=== Record extracts ===

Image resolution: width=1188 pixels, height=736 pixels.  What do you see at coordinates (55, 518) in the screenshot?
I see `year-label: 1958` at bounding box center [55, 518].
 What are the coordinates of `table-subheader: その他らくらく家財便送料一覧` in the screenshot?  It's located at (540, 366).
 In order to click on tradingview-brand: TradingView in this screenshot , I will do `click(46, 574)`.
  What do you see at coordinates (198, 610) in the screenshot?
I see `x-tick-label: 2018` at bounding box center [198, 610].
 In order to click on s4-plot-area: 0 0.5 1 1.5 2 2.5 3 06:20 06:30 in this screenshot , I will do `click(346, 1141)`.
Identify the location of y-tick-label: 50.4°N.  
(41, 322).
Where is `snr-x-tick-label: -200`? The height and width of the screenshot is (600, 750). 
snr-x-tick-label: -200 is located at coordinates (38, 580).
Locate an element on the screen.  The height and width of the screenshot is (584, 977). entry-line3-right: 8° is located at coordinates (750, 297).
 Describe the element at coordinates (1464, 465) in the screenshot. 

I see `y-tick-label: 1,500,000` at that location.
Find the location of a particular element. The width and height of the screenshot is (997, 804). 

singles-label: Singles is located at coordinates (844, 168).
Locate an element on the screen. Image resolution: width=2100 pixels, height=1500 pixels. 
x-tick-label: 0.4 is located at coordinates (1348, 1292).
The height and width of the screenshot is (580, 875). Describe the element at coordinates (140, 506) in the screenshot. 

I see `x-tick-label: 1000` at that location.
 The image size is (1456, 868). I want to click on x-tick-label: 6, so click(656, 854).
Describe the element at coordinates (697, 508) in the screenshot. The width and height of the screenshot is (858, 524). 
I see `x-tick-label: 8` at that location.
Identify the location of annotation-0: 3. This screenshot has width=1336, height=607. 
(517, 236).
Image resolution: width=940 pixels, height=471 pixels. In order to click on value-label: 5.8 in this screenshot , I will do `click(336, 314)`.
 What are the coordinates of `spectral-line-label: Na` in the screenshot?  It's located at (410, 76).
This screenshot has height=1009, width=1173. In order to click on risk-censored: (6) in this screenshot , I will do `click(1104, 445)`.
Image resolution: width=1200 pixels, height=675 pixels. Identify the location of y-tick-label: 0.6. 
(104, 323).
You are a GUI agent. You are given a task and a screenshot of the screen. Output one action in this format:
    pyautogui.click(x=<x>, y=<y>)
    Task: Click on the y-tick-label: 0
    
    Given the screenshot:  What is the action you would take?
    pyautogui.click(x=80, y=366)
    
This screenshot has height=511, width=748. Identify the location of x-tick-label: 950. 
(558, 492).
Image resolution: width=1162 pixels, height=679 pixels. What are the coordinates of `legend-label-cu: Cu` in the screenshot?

===

## Your objective:
Copy all of the entries again, substituting "Give the position of" for every "Identify the location of" and leaving everything else as it is.

## Task response:
Image resolution: width=1188 pixels, height=736 pixels.  What do you see at coordinates (55, 518) in the screenshot?
I see `year-label: 1958` at bounding box center [55, 518].
 What are the coordinates of `table-subheader: その他らくらく家財便送料一覧` in the screenshot?  It's located at (540, 366).
 In order to click on tradingview-brand: TradingView in this screenshot , I will do `click(46, 574)`.
  What do you see at coordinates (198, 610) in the screenshot?
I see `x-tick-label: 2018` at bounding box center [198, 610].
 In order to click on s4-plot-area: 0 0.5 1 1.5 2 2.5 3 06:20 06:30 in this screenshot , I will do `click(346, 1141)`.
Give the position of y-tick-label: 50.4°N.  
(41, 322).
Where is `snr-x-tick-label: -200`? The height and width of the screenshot is (600, 750). 
snr-x-tick-label: -200 is located at coordinates (38, 580).
Locate an element on the screen.  The height and width of the screenshot is (584, 977). entry-line3-right: 8° is located at coordinates (750, 297).
 Describe the element at coordinates (1464, 465) in the screenshot. 

I see `y-tick-label: 1,500,000` at that location.
Find the location of a particular element. The width and height of the screenshot is (997, 804). 

singles-label: Singles is located at coordinates (844, 168).
Locate an element on the screen. Image resolution: width=2100 pixels, height=1500 pixels. 
x-tick-label: 0.4 is located at coordinates (1348, 1292).
The height and width of the screenshot is (580, 875). Describe the element at coordinates (140, 506) in the screenshot. 

I see `x-tick-label: 1000` at that location.
 The image size is (1456, 868). I want to click on x-tick-label: 6, so click(656, 854).
Describe the element at coordinates (697, 508) in the screenshot. The width and height of the screenshot is (858, 524). 
I see `x-tick-label: 8` at that location.
Give the position of annotation-0: 3. This screenshot has width=1336, height=607. 
(517, 236).
Image resolution: width=940 pixels, height=471 pixels. In order to click on value-label: 5.8 in this screenshot , I will do `click(336, 314)`.
 What are the coordinates of `spectral-line-label: Na` in the screenshot?  It's located at (410, 76).
This screenshot has height=1009, width=1173. In order to click on risk-censored: (6) in this screenshot , I will do `click(1104, 445)`.
Image resolution: width=1200 pixels, height=675 pixels. Give the position of y-tick-label: 0.6. 
(104, 323).
You are a GUI agent. You are given a task and a screenshot of the screen. Output one action in this format:
    pyautogui.click(x=<x>, y=<y>)
    Task: Click on the y-tick-label: 0
    
    Given the screenshot:  What is the action you would take?
    pyautogui.click(x=80, y=366)
    
This screenshot has height=511, width=748. Give the position of x-tick-label: 950. 
(558, 492).
Image resolution: width=1162 pixels, height=679 pixels. What are the coordinates of `legend-label-cu: Cu` in the screenshot?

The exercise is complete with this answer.